I wrote this for an ‘indie’ writers’ website this week. Thought it was worth sharing on here, as a record of my experience writing about Liverpool, and the trials and tribulations of the past decade. I’ll eventually place it into the About section of the site.
I started writing about football in late 2000, as a hobby, after having to give up my job as a designer at The Guardian due to ill health (ME/CFS) earlier in the year.
I’d never had any interest in writing or literature while at school, but had started reading novels in my twenties, and was drawn into the world of words.
I love football, and enjoy writing about it, but fiction has always been my main interest as a writer. However, the chance to counter the Neanderthal musings of the mass media (hoary ex-pros spouting clichés) with what I saw as a bit of intelligence, logic and common sense was too tempting.

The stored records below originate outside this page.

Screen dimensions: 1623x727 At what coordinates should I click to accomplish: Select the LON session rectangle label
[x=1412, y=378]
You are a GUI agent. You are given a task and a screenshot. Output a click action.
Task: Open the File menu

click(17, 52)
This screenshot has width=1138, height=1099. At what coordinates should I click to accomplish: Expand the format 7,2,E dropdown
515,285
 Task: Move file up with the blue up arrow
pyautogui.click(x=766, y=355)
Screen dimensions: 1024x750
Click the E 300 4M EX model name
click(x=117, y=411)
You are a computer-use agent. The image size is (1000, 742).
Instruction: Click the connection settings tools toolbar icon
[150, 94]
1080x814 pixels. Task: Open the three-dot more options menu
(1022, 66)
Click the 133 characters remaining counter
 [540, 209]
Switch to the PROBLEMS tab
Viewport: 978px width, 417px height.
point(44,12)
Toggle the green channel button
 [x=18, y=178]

For years I wrote for various independent fan sites, building up a small but fairly loyal following. I wrote a lot of articles, but didn’t receive a penny for any of them. However, I honed my craft, and over time, improved in all senses as a writer.
I approached one publisher in early 2005, about the football book I was just completing (about Liverpool FC’s season, written as it unfolded), along with help from Jonathan Swain. I had no reply. Within a few weeks I was in Istanbul, for the Champions League Final, which Liverpool, having beaten the odds to even get there, won in the most dramatic fashion. Fate had provided me the perfect final chapter, and an extra selling point.
I contacted the publisher again, knowing that I was onto a winner. Again, no reply.
(I later discovered that they were working on a similar book, by their in-house author, which came out later in the year; I’d stolen a march, because mine was ready to be released less than a month after the end of that historic match. Upset when I got news of their book later that summer, at first I felt that Mainstream and John Williams had stolen my idea, but soon realised that this was not the case; a book about Istanbul was inevitable for a writer of such standing. I think my anger came from the lack of response from Mainstream, which made it feel like there was more to it than there actually was.)
So, after a reader contacted me suggesting I use his print company, I published ‘Golden Past, Red Future’ myself. They offered a self-publishing service, and sorted the ISBN numbers, etc.
It has to be said that I made a lot of bad commercial decisions along the way, not least with the decision to plump for expensive saddle-stitch binding for what was essentially a paperback book. However, I wanted to provide a quality product, and as a graphic designer, I could obviously make the book look fairly professional.
I was hoping to sell 1,000, and had been told that sports books rarely sell more than 2,000. I set up a website, and expected most sales to be via mail order. Some readers had even agreed to pre-pay for the book, so that I could afford the initial print run.
Before I realised it, the book was listed on Amazon (an automatic occurrence, I soon came to understand), and I was getting a few orders each day from Bertrams and Gardners, the UK’s main wholesalers. I was also in the process of setting up a direct trading account with Amazon, as neither wholesaler wanted to take the book as stock at that stage.
I sent copies to a few publications, and FourFourTwo, the country’s main football magazine, gave the book a one-line review, but a very pleasing four stars.
By this time, the book had made the Amazon top 100, and was the no.1 football book for July 2005. I was soon shipping hundreds each week to Amazon, and all was going wonderfully well.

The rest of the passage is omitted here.